- _WHAT IS BEING ASKED_: Repeat only the lines between the one with "परमेश्‍वरको नाम साँच्चै रहस्यमय छ (80, 1457)" and the end of the material below, both ends included. Omit any picture.

- _TASK MATERIAL_:
════════════════
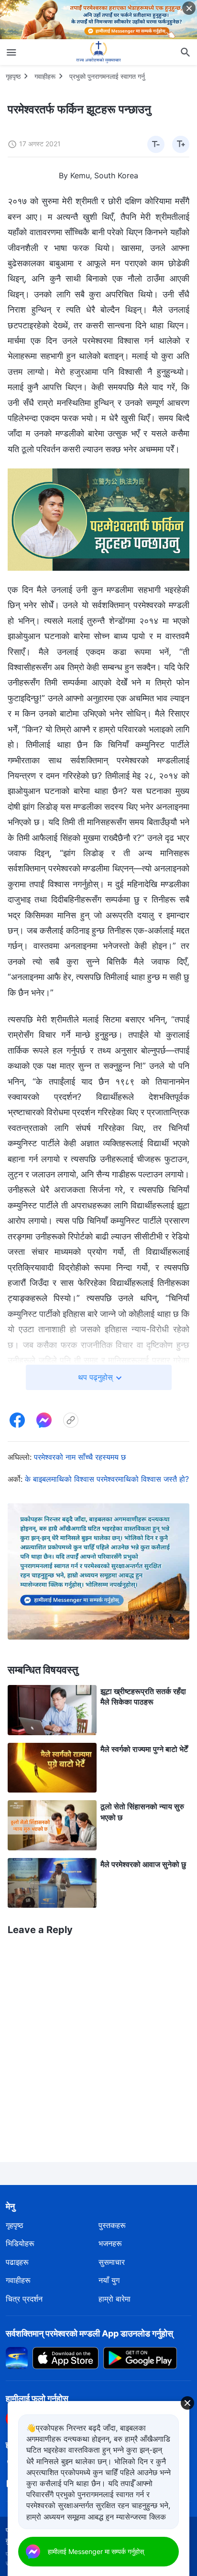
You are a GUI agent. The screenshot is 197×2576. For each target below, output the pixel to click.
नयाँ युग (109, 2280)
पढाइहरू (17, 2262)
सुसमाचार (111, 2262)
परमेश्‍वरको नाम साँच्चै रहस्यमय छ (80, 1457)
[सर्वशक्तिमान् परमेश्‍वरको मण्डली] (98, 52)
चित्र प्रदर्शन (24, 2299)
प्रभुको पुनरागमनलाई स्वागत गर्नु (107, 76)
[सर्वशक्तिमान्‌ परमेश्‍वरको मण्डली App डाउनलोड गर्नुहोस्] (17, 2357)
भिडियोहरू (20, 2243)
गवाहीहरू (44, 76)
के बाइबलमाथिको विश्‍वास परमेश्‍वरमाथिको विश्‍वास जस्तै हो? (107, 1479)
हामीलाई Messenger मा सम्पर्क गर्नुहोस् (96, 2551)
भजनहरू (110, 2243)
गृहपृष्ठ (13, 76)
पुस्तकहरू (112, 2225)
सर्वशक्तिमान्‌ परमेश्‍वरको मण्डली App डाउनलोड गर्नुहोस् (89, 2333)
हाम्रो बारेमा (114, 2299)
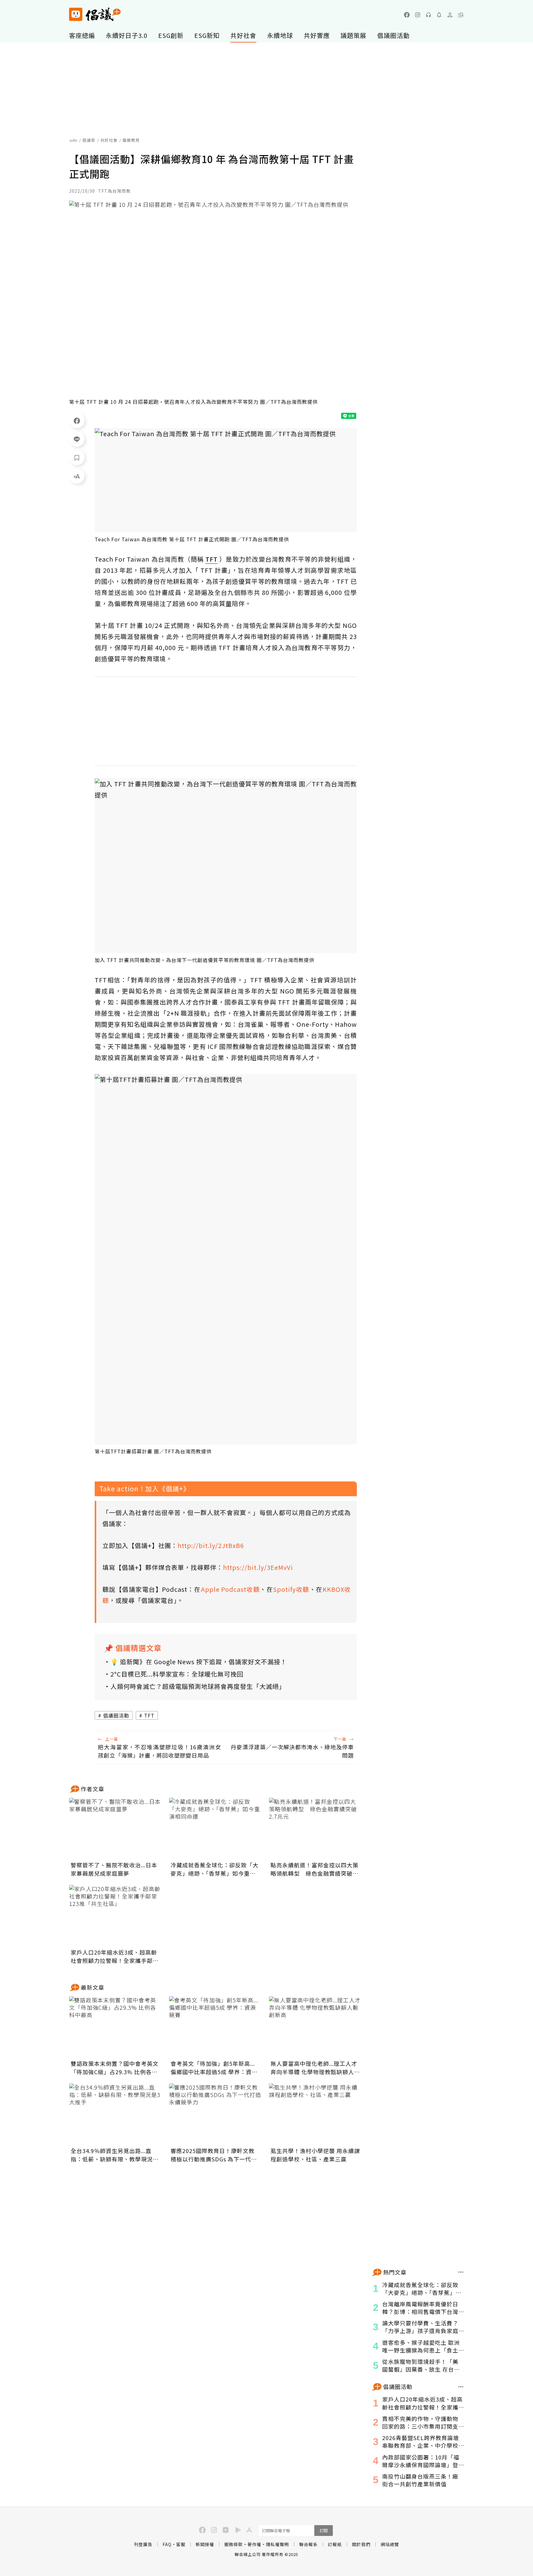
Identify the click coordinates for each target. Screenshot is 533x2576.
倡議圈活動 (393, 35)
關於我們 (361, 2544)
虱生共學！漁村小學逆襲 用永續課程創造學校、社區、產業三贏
════════════════
- _EXERCISE OUTPUT_:
परमेश्‍वरको नाम साँच्चै रहस्यमय छ (80, 1457)
[सर्वशक्तिमान् परमेश्‍वरको मण्डली] (98, 52)
चित्र प्रदर्शन (24, 2299)
प्रभुको पुनरागमनलाई स्वागत गर्नु (107, 76)
[सर्वशक्तिमान्‌ परमेश्‍वरको मण्डली App डाउनलोड गर्नुहोस्] (17, 2357)
भिडियोहरू (20, 2243)
गवाहीहरू (44, 76)
के बाइबलमाथिको विश्‍वास परमेश्‍वरमाथिको विश्‍वास जस्तै हो? (107, 1479)
हामीलाई Messenger मा सम्पर्क गर्नुहोस् (96, 2551)
भजनहरू (110, 2243)
गृहपृष्ठ (13, 76)
पुस्तकहरू (112, 2225)
सर्वशक्तिमान्‌ परमेश्‍वरको मण्डली App डाउनलोड गर्नुहोस् (89, 2333)
हाम्रो बारेमा (114, 2299)
Identify the click coordinates for each target. Screenshot is 533x2576.
倡議圈活動 (393, 35)
關於我們 (361, 2544)
虱生共學！漁村小學逆襲 用永續課程創造學校、社區、產業三贏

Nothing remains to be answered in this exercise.